▸ EXERCISE DIRECTIONS
Repeat the lines from the line with "discount [578, 786]" to the line with "configuring is located", inclusive, exactly as they appear.
§ §
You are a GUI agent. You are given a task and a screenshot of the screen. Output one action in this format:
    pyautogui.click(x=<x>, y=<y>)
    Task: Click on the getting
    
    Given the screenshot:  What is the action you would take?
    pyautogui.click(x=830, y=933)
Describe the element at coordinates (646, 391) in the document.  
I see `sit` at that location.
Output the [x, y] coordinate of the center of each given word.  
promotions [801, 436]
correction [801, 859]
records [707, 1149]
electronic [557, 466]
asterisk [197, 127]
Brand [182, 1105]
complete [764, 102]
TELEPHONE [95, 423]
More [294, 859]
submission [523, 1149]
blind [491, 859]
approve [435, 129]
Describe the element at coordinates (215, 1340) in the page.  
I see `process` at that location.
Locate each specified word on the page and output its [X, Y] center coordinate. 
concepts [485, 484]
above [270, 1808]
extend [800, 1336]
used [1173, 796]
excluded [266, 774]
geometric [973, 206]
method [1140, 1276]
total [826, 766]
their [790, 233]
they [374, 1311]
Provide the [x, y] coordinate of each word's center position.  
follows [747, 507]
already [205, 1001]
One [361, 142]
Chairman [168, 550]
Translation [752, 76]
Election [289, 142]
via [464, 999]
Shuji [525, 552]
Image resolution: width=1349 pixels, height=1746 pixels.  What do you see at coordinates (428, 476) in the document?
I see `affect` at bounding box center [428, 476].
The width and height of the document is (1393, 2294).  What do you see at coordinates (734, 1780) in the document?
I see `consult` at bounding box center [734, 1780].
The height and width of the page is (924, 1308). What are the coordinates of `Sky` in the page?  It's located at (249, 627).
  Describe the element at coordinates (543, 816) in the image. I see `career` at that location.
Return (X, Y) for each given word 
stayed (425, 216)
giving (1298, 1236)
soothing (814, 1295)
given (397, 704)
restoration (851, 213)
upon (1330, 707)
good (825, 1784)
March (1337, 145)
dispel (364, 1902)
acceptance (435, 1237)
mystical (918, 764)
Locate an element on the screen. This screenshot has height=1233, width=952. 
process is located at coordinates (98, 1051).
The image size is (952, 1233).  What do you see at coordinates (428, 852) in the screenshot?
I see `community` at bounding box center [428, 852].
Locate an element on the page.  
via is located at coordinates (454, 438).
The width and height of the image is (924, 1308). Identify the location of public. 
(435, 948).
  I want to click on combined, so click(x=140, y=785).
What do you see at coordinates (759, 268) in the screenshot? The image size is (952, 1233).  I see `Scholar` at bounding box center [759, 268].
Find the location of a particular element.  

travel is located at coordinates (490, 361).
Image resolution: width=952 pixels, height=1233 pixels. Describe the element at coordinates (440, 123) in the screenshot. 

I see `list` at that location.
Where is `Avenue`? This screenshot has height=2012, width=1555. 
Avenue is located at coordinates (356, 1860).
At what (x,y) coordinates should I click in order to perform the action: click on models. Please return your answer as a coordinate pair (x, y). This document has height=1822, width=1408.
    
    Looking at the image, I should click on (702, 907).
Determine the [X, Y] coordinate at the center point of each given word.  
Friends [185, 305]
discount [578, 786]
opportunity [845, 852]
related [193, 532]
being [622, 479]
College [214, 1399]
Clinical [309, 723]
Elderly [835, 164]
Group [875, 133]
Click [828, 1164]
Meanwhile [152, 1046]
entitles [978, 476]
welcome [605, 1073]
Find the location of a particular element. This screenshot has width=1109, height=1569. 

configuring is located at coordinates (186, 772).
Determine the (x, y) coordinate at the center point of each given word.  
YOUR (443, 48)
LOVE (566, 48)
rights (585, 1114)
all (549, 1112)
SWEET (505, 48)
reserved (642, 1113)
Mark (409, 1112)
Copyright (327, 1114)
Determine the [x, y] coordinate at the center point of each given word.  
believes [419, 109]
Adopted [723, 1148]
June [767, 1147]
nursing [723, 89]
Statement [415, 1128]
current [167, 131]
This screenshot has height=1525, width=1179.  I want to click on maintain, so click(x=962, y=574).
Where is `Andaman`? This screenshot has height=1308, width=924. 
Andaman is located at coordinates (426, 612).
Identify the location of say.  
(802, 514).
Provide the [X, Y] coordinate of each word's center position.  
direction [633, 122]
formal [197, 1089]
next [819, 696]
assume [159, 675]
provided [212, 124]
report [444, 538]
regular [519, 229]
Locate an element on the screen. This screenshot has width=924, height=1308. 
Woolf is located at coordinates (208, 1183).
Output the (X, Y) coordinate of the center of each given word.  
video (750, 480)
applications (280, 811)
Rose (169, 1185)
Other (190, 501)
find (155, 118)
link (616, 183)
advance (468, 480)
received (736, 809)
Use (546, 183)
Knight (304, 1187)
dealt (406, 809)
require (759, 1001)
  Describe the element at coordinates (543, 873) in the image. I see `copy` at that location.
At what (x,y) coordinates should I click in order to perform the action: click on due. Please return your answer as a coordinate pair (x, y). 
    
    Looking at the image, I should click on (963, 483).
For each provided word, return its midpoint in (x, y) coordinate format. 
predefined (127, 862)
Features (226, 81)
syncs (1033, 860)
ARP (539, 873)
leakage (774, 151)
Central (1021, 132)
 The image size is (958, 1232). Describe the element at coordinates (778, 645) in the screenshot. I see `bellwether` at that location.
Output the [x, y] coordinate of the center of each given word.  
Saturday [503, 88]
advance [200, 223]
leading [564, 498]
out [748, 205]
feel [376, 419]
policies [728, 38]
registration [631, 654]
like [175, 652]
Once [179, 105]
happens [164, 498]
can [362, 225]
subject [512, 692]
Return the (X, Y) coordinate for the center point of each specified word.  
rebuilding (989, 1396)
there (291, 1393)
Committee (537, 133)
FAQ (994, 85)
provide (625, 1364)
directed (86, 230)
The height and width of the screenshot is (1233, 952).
§ §
▸ REPLY
discount [578, 786]
opportunity [845, 852]
related [193, 532]
being [622, 479]
College [214, 1399]
Clinical [309, 723]
Elderly [835, 164]
Group [875, 133]
Click [828, 1164]
Meanwhile [152, 1046]
entitles [978, 476]
welcome [605, 1073]
Find the location of a particular element. This screenshot has width=1109, height=1569. 

configuring is located at coordinates (186, 772).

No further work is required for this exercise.